• YOUR TASK
Write out the following listing in full, exactly as it reads.

• RECORDS FOR THIS EXERCISE
Content starts

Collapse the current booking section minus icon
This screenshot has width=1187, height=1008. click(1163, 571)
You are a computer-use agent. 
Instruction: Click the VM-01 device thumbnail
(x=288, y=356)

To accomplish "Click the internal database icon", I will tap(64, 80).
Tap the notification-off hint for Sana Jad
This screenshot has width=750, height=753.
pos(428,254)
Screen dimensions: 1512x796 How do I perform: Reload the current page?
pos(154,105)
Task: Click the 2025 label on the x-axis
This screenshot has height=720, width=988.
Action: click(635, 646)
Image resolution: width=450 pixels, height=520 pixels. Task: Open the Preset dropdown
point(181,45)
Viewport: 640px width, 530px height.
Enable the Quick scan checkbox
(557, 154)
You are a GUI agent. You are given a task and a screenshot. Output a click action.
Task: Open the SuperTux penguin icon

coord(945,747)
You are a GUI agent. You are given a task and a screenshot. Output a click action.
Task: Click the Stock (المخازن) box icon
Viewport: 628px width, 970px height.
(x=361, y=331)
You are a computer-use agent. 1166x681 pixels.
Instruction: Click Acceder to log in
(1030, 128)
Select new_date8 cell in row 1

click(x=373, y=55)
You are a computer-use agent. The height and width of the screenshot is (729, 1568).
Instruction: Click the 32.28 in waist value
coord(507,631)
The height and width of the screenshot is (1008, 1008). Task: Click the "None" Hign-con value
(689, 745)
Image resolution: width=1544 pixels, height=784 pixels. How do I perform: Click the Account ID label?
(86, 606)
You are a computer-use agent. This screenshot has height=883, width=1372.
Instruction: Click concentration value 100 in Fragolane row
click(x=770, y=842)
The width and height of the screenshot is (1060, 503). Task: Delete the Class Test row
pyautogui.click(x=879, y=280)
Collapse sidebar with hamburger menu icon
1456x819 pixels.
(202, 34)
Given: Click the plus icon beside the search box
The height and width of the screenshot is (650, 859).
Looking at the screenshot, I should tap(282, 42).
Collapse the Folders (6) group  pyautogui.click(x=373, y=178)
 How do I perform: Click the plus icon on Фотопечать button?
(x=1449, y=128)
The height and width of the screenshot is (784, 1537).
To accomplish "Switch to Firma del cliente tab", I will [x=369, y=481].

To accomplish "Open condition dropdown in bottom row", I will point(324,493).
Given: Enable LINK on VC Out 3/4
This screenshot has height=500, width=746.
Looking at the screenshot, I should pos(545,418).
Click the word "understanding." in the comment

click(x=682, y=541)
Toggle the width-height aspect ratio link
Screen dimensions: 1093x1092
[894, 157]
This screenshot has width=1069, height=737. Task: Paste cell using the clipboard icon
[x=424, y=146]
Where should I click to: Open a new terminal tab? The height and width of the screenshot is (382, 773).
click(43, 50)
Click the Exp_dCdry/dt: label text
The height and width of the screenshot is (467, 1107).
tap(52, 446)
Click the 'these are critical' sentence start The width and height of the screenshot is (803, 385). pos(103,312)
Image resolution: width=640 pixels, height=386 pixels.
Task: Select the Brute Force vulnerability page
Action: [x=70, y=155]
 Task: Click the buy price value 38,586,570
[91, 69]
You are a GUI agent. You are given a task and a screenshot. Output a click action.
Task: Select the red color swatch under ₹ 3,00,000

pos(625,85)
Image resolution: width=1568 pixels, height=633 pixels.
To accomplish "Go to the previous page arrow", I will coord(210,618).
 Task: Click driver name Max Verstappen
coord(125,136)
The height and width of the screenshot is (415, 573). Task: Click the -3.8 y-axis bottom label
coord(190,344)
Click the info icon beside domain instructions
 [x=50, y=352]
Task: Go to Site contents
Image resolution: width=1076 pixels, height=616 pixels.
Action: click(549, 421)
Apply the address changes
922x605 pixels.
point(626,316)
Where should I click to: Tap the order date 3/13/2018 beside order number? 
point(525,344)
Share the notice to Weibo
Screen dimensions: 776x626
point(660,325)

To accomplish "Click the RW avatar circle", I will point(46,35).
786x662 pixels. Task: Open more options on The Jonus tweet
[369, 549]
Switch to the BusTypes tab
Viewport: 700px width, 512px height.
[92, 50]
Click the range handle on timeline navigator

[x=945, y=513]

Content ends

• RESULT
Collapse the current booking section minus icon
This screenshot has width=1187, height=1008. click(1163, 571)
You are a computer-use agent. 
Instruction: Click the VM-01 device thumbnail
(x=288, y=356)

To accomplish "Click the internal database icon", I will tap(64, 80).
Tap the notification-off hint for Sana Jad
This screenshot has width=750, height=753.
pos(428,254)
Screen dimensions: 1512x796 How do I perform: Reload the current page?
pos(154,105)
Task: Click the 2025 label on the x-axis
This screenshot has height=720, width=988.
Action: click(635, 646)
Image resolution: width=450 pixels, height=520 pixels. Task: Open the Preset dropdown
point(181,45)
Viewport: 640px width, 530px height.
Enable the Quick scan checkbox
(557, 154)
You are a GUI agent. You are given a task and a screenshot. Output a click action.
Task: Open the SuperTux penguin icon

coord(945,747)
You are a GUI agent. You are given a task and a screenshot. Output a click action.
Task: Click the Stock (المخازن) box icon
Viewport: 628px width, 970px height.
(x=361, y=331)
You are a computer-use agent. 1166x681 pixels.
Instruction: Click Acceder to log in
(1030, 128)
Select new_date8 cell in row 1

click(x=373, y=55)
You are a computer-use agent. The height and width of the screenshot is (729, 1568).
Instruction: Click the 32.28 in waist value
coord(507,631)
The height and width of the screenshot is (1008, 1008). Task: Click the "None" Hign-con value
(689, 745)
Image resolution: width=1544 pixels, height=784 pixels. How do I perform: Click the Account ID label?
(86, 606)
You are a computer-use agent. This screenshot has height=883, width=1372.
Instruction: Click concentration value 100 in Fragolane row
click(x=770, y=842)
The width and height of the screenshot is (1060, 503). Task: Delete the Class Test row
pyautogui.click(x=879, y=280)
Collapse sidebar with hamburger menu icon
1456x819 pixels.
(202, 34)
Given: Click the plus icon beside the search box
The height and width of the screenshot is (650, 859).
Looking at the screenshot, I should tap(282, 42).
Collapse the Folders (6) group  pyautogui.click(x=373, y=178)
 How do I perform: Click the plus icon on Фотопечать button?
(x=1449, y=128)
The height and width of the screenshot is (784, 1537).
To accomplish "Switch to Firma del cliente tab", I will [x=369, y=481].

To accomplish "Open condition dropdown in bottom row", I will point(324,493).
Given: Enable LINK on VC Out 3/4
This screenshot has height=500, width=746.
Looking at the screenshot, I should pos(545,418).
Click the word "understanding." in the comment

click(x=682, y=541)
Toggle the width-height aspect ratio link
Screen dimensions: 1093x1092
[894, 157]
This screenshot has width=1069, height=737. Task: Paste cell using the clipboard icon
[x=424, y=146]
Where should I click to: Open a new terminal tab? The height and width of the screenshot is (382, 773).
click(43, 50)
Click the Exp_dCdry/dt: label text
The height and width of the screenshot is (467, 1107).
tap(52, 446)
Click the 'these are critical' sentence start The width and height of the screenshot is (803, 385). pos(103,312)
Image resolution: width=640 pixels, height=386 pixels.
Task: Select the Brute Force vulnerability page
Action: [x=70, y=155]
 Task: Click the buy price value 38,586,570
[91, 69]
You are a GUI agent. You are given a task and a screenshot. Output a click action.
Task: Select the red color swatch under ₹ 3,00,000

pos(625,85)
Image resolution: width=1568 pixels, height=633 pixels.
To accomplish "Go to the previous page arrow", I will coord(210,618).
 Task: Click driver name Max Verstappen
coord(125,136)
The height and width of the screenshot is (415, 573). Task: Click the -3.8 y-axis bottom label
coord(190,344)
Click the info icon beside domain instructions
 [x=50, y=352]
Task: Go to Site contents
Image resolution: width=1076 pixels, height=616 pixels.
Action: click(549, 421)
Apply the address changes
922x605 pixels.
point(626,316)
Where should I click to: Tap the order date 3/13/2018 beside order number? 
point(525,344)
Share the notice to Weibo
Screen dimensions: 776x626
point(660,325)

To accomplish "Click the RW avatar circle", I will point(46,35).
786x662 pixels. Task: Open more options on The Jonus tweet
[369, 549]
Switch to the BusTypes tab
Viewport: 700px width, 512px height.
[92, 50]
Click the range handle on timeline navigator

[x=945, y=513]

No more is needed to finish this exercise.